Extract every line of the records below that contains the string "height", and list those lines.

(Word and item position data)
★ ★ ★ ★ ★ ★ ★

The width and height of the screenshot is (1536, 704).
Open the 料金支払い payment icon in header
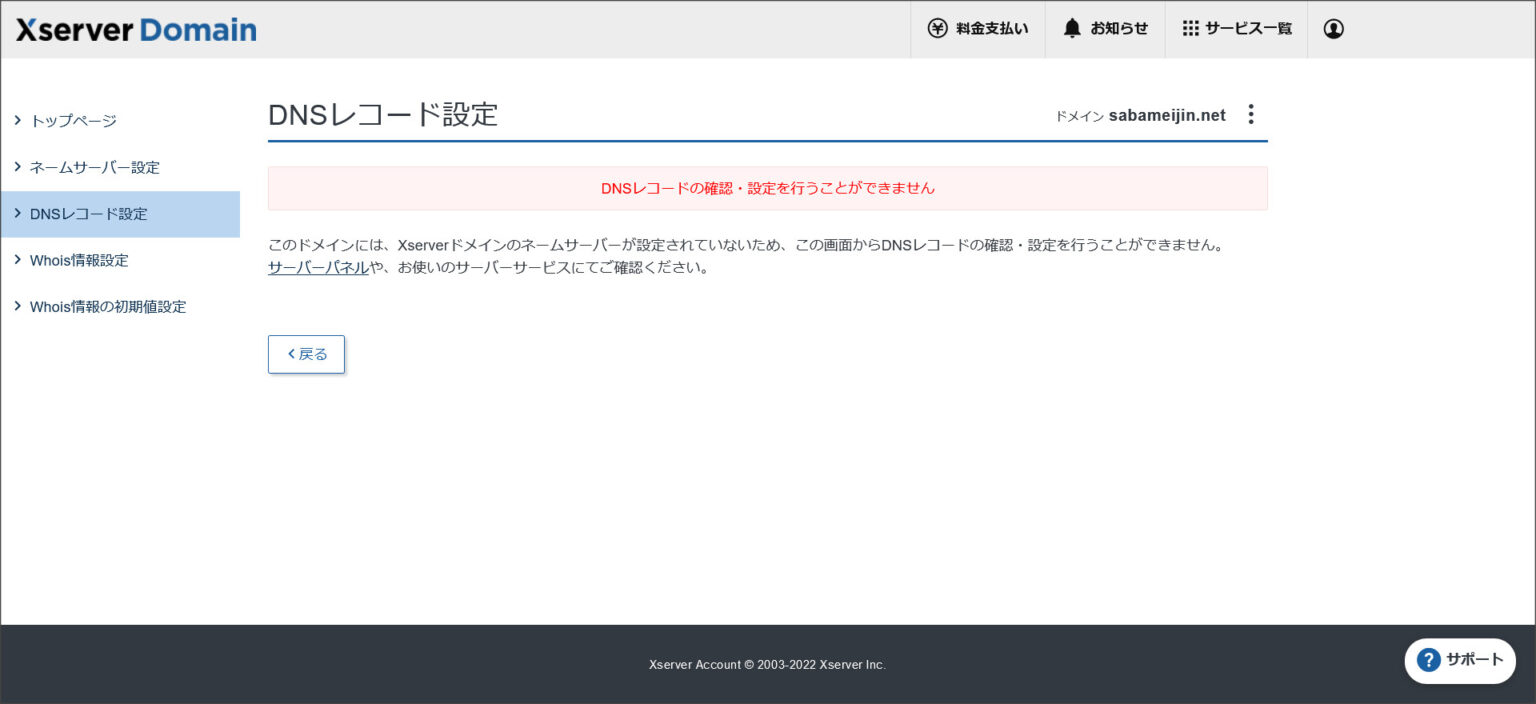pos(937,29)
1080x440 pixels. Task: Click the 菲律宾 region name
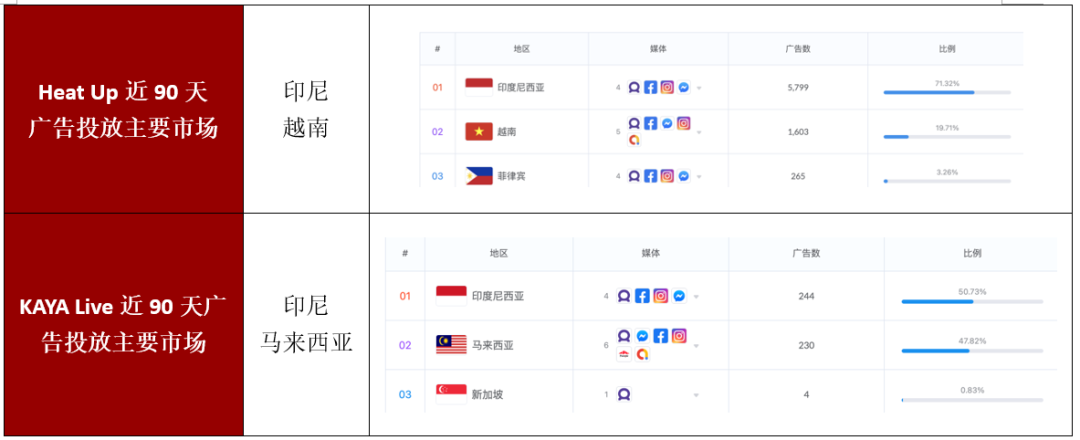(x=511, y=177)
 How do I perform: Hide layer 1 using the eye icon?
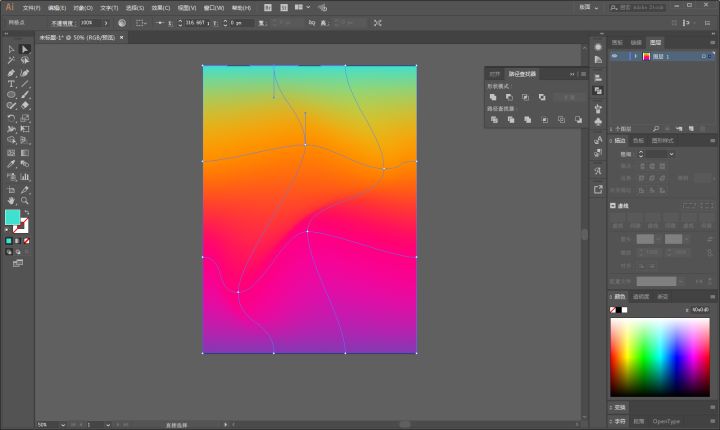(x=614, y=57)
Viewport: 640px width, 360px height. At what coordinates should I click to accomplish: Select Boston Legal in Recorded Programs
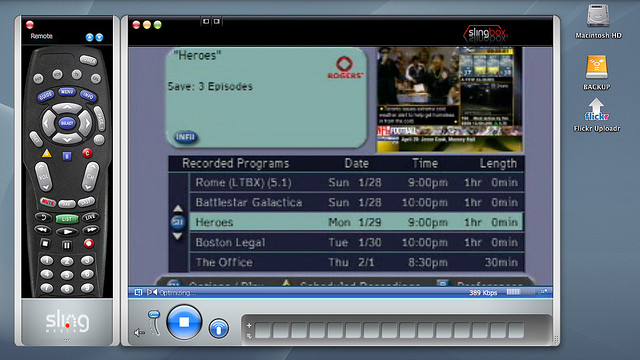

★ ★ ★ ★ ★ ★ ★

== Written answer ==
The width and height of the screenshot is (1536, 704).
Viewport: 640px width, 360px height. At what coordinates should I click to accomplish: Select Boston Legal in Recorded Programs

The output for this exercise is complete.